Ever listen to a kid with a model car rattle off horsepower, 0-60 time, engine displacement, and other facts?
The child does not understand what that means, not really. They might know the dictionary definitions for those words, but the kid doesn’t have the context to understand what it means in a useful way. They just memorize the stats because they’re neat.
That’s what Elon is.
Elon is a trained programmer who doesn’t understand code. It’s painfully apparent he has no understanding of what he’s talking about once he starts talking on a subject you know intimately… Dude is actually an idiot. An absolute joke. His thinking is laughably superficial
He’s also pretty terrible with people, but he sold the “awkward nerd” persona very well. He doesn’t know what he’s talking about - but he knows how to make it seem like he just can’t properly express himself to a layman
theneverfox@pawb.social 2 days ago
No, he’s shown zero technical skills across his lifetime. He literally has no skill as a programmer or as an engineer
Have you ever seen a kid with a model car that can rattle off the horsepower and acceleration speed? That’s what Elon is. He doesn’t understand these things - he buys companies and learns the spec sheet because he’s a fanboy with too much money.
Elon couldn’t code his way out of a paper bag. He couldn’t put together a model rocket with instructions on the box. What he can do is memorize a bunch of statistics he doesn’t understand on a fundamental level
jj4211@lemmy.world 2 days ago
While I have not reviewed a lot of Musk speak, let alone armed with enough to credibly review his commentary, but based on my own field and “respected technical leaders” that interview with customers and the press, with broad acknowledgement that they really know their stuff…
Most of them I’ve known can sound very confident and credible while saying completely incorrect stuff. No one tries to correct them because them being actually correct doesn’t add value and trying to fix that is more trouble than it’s worth much of the time. The people paying attention don’t know well enough to recognize they are wrong… usually…
Upon occasion my company throws one of these “geniuses” at a customer that actually knows what they are doing. Then I got to see our executive basically try to gaslight the audience when they challenged his competency. The sales people has to last minute pull in the actual technical people to try to repair our image after the customer interacted with the executive…

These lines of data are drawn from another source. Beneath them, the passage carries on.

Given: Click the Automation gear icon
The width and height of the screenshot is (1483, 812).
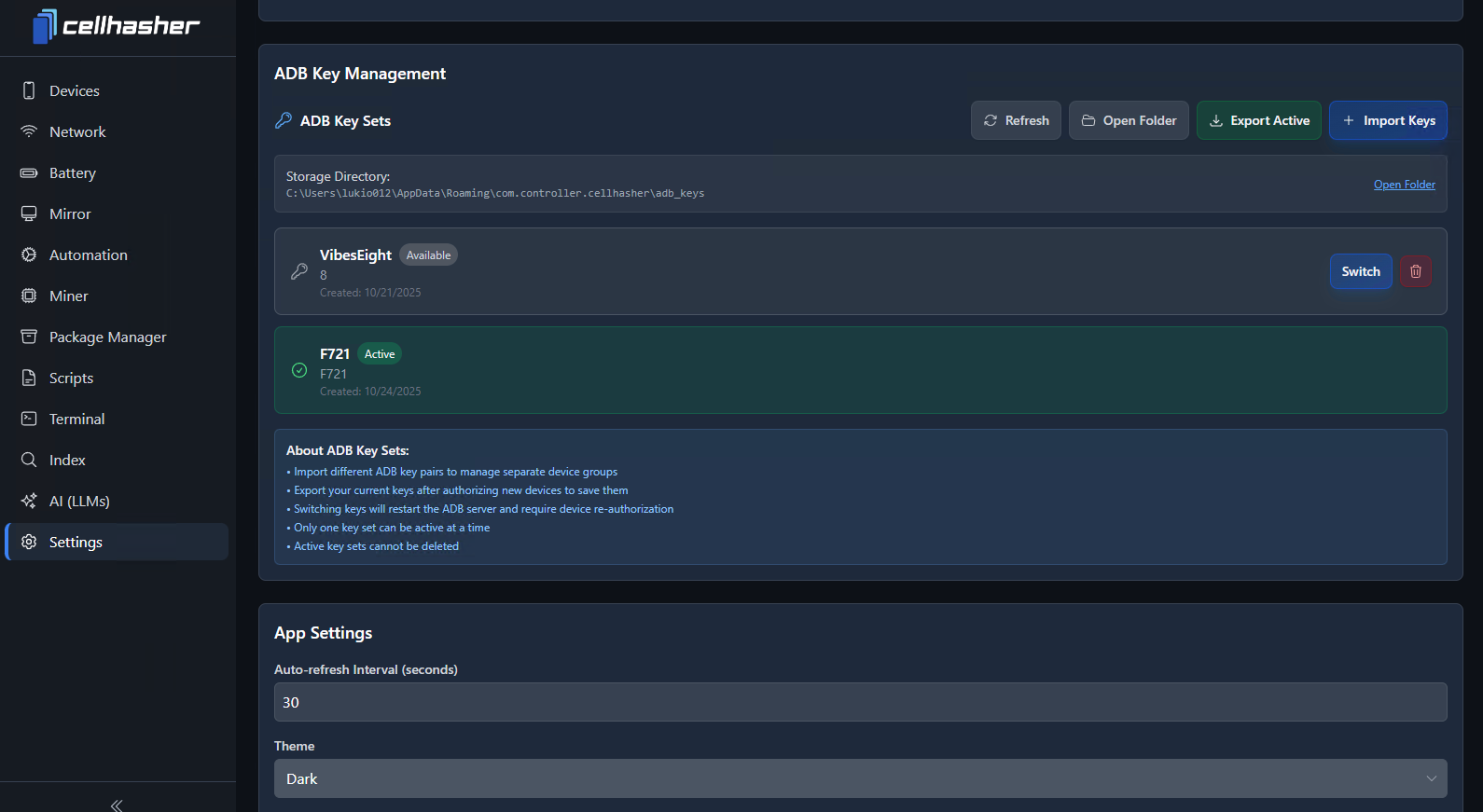Looking at the screenshot, I should click(x=29, y=255).
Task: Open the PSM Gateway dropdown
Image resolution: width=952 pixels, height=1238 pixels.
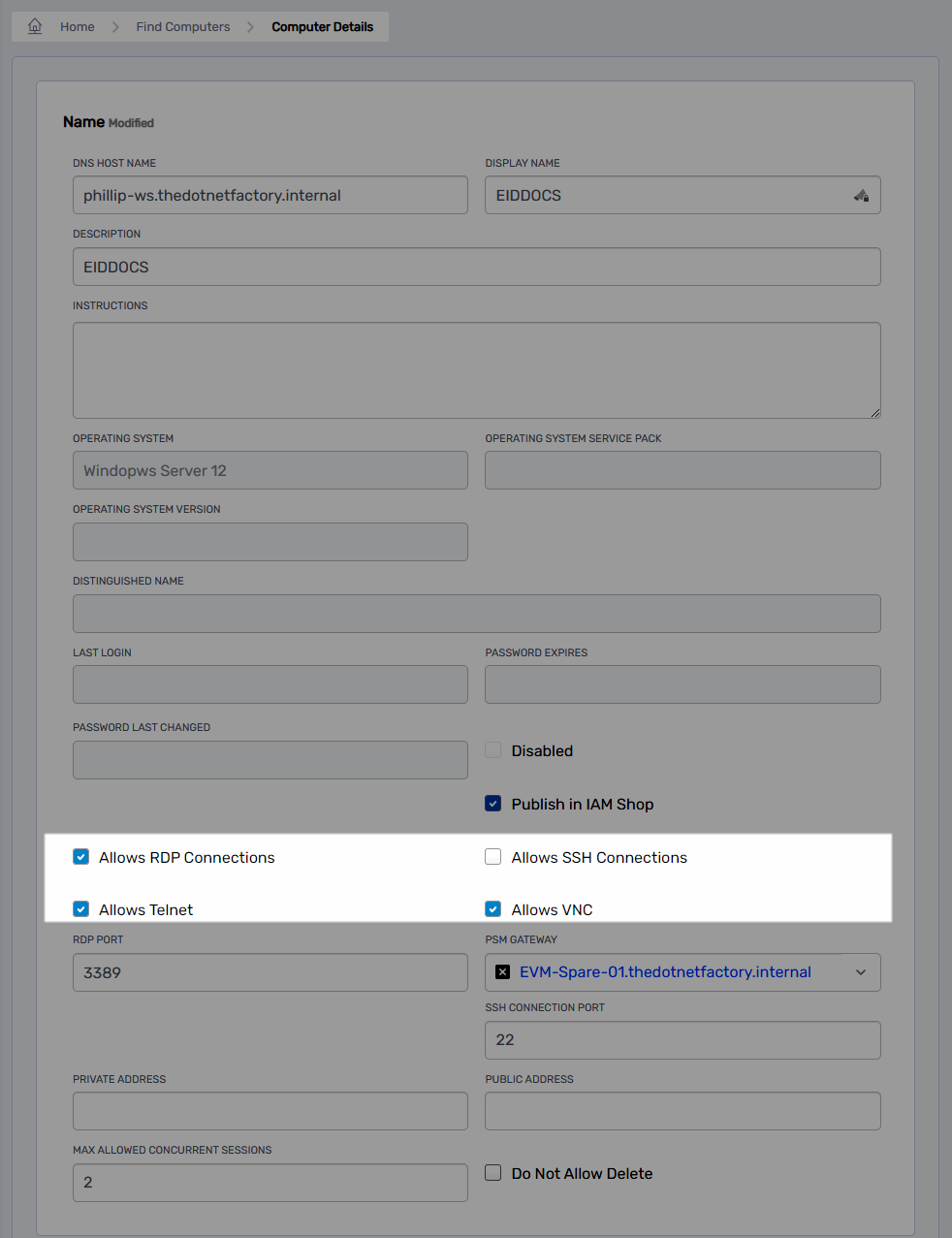Action: pyautogui.click(x=861, y=971)
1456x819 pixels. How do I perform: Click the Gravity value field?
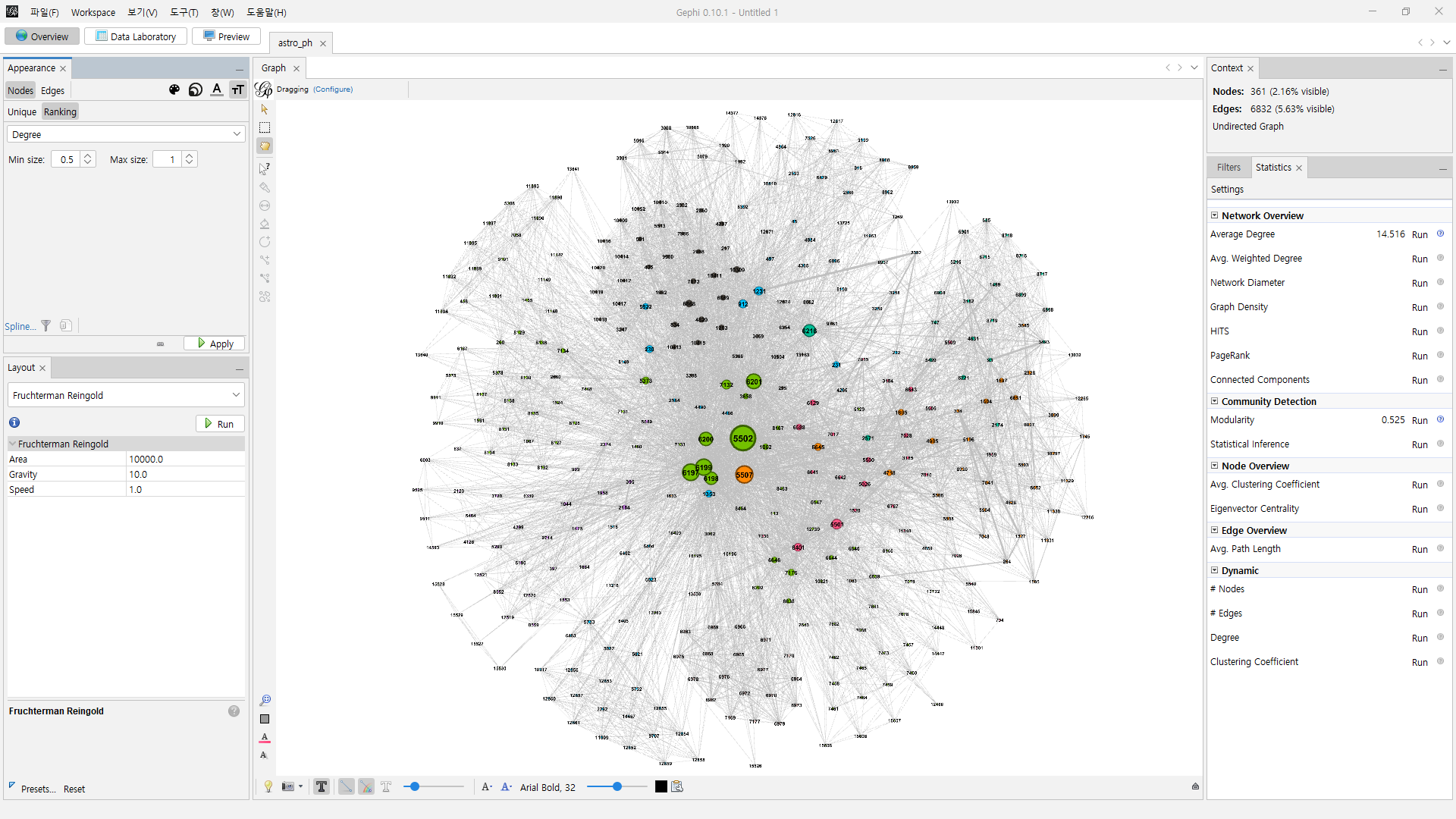(185, 475)
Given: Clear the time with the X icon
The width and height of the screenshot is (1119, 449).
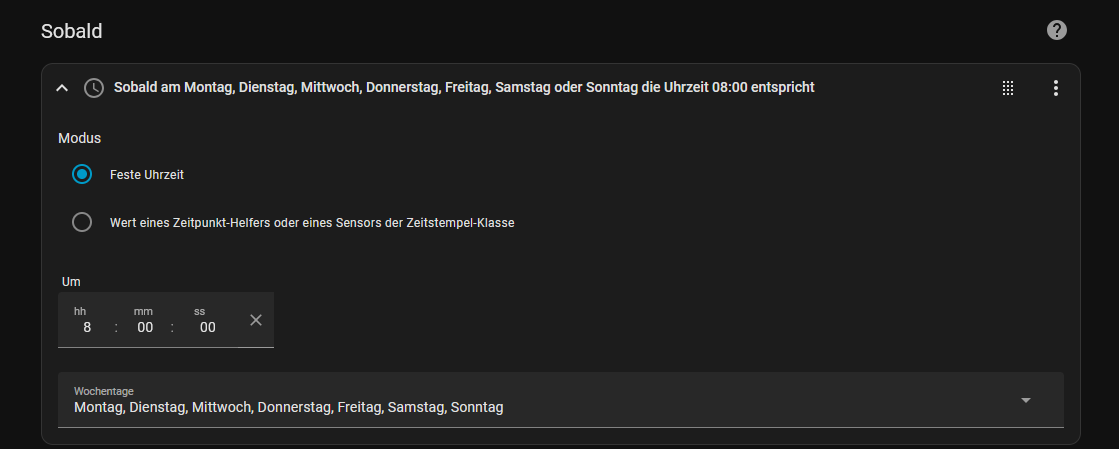Looking at the screenshot, I should tap(256, 320).
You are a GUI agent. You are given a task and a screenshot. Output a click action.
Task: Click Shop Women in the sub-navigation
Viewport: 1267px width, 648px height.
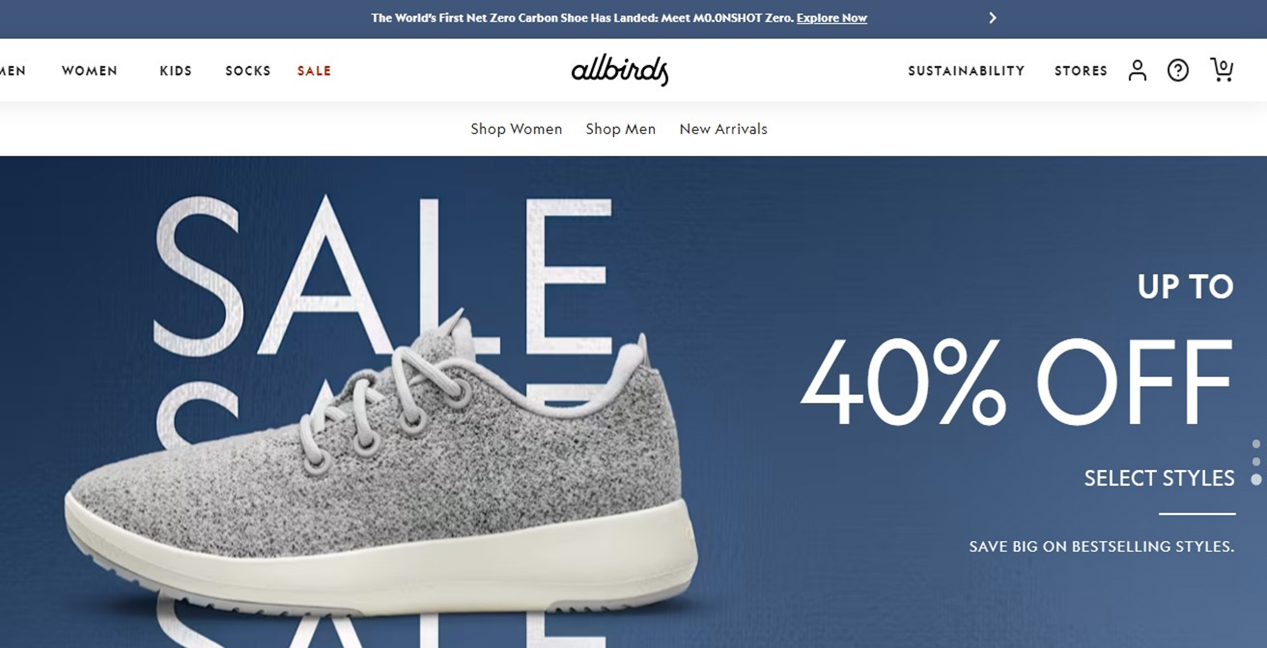[516, 129]
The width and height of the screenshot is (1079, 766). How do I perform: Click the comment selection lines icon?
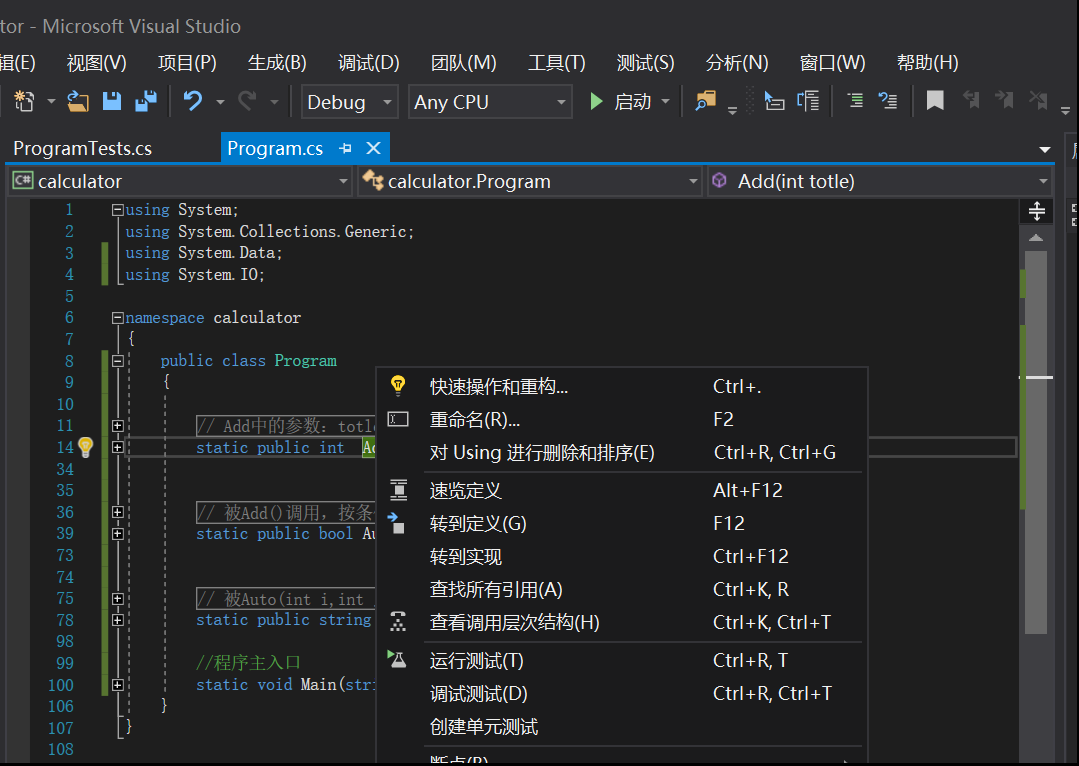coord(855,101)
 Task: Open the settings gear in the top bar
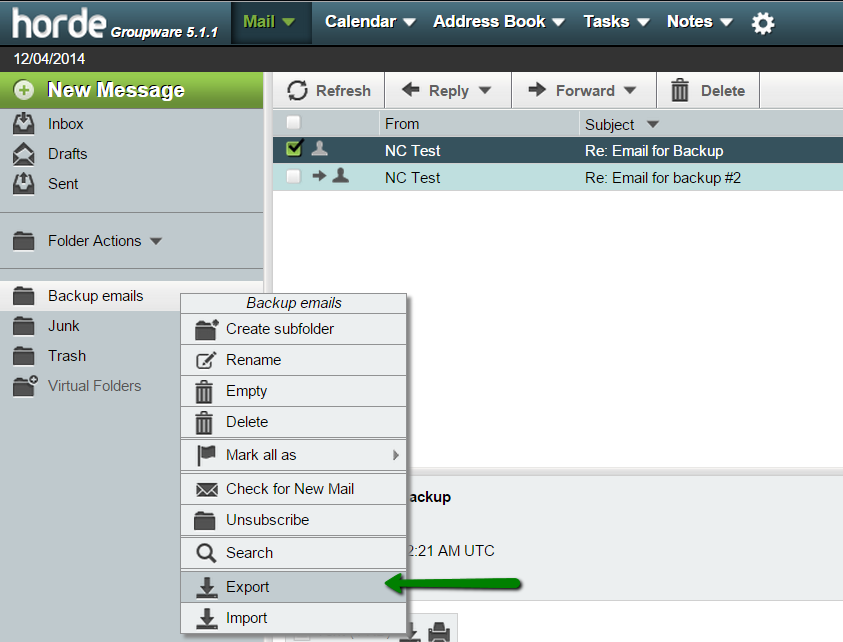click(763, 21)
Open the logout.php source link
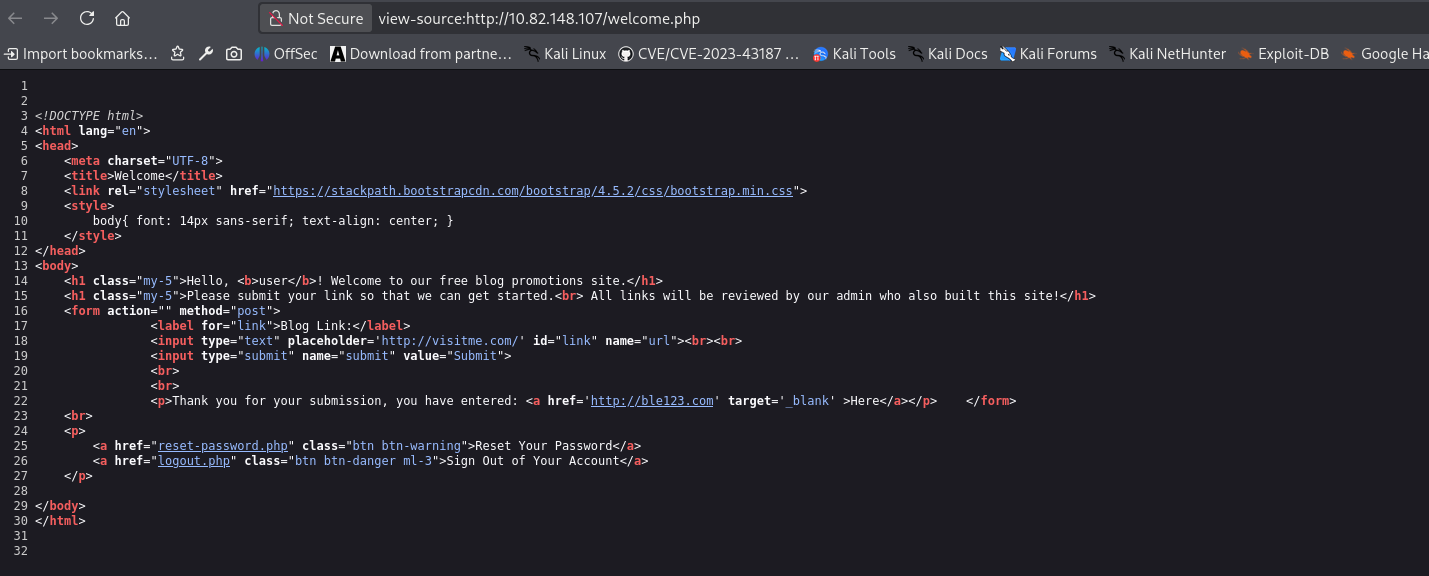The height and width of the screenshot is (576, 1429). [x=194, y=461]
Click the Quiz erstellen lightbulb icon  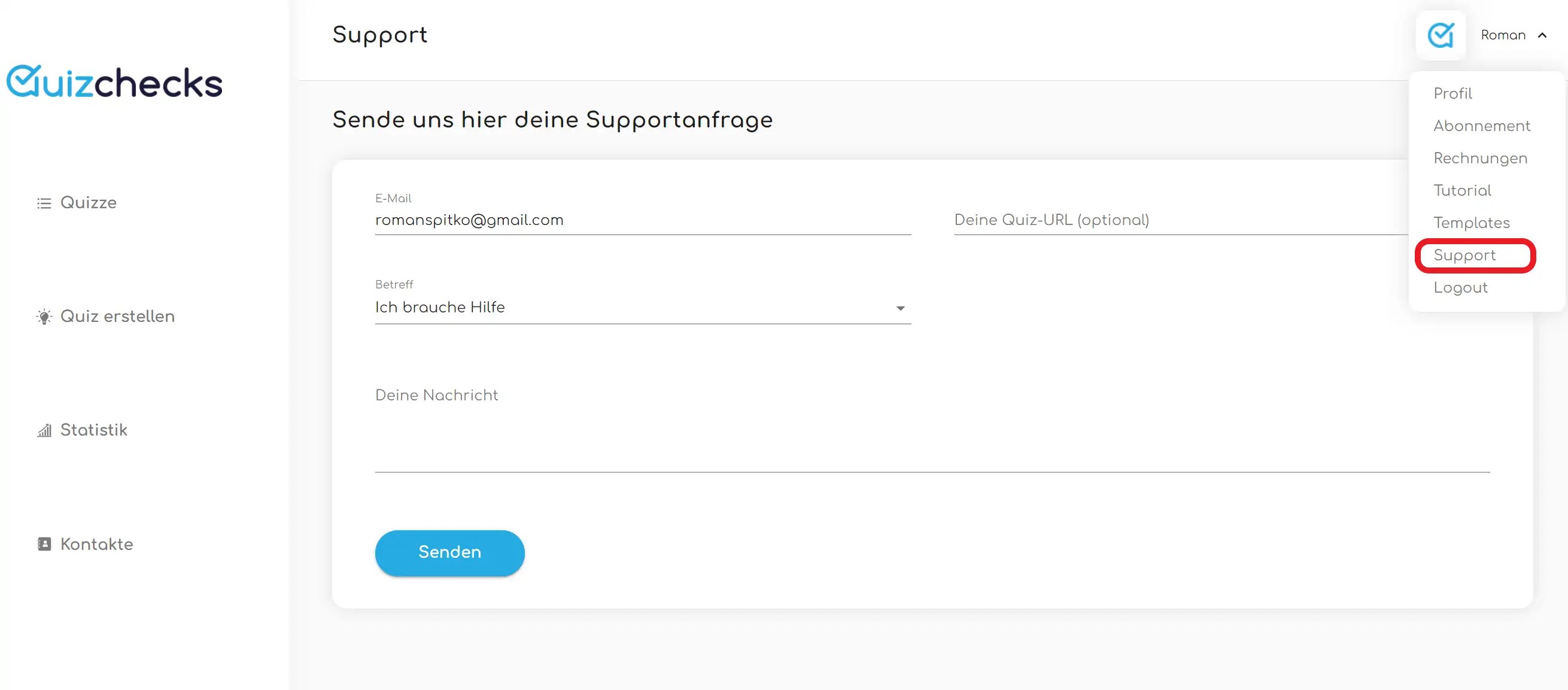[43, 317]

Now one would think, clearly, after such an embarrassment, surely the company learned to field the actual technical experts to deal with technical questions… But no, for every smart customer that is turned off by that executive, there’s 10 more clients that don’t know any better and respond so much better to his baseless confidence than actual competent discussion. Also, those 10 suckers will also get suckered into more high margin stuff versus the smart customer, that will be really good at getting the most cost effective products, with low margin and skipping the pointless addions.
theneverfox@pawb.social 1 day ago
That’s dead on. Great description, that’s exactly the dynamic he had with the public
The only difference is people who saw through the facade were happy to let him hype up good technologies… well, at least until we found out he’s always been a fascist at least
jj4211@lemmy.world 1 day ago
Yes, as long as you were on the side that benefits from success, it was better to leave things “simple” and not challenge the incorrect stuff out loud you aren’t going to “well actually…” the “expert” if it risks your job and/or the wrong stuff isn’t too important or too hard to overcome when the rubber meets the road.
Still, sitting in a room or otherwise being a party to a conversation where an executive is constantly being confidently incorrect constantly and still praised as a smart expert likely making 7 figures is maddening.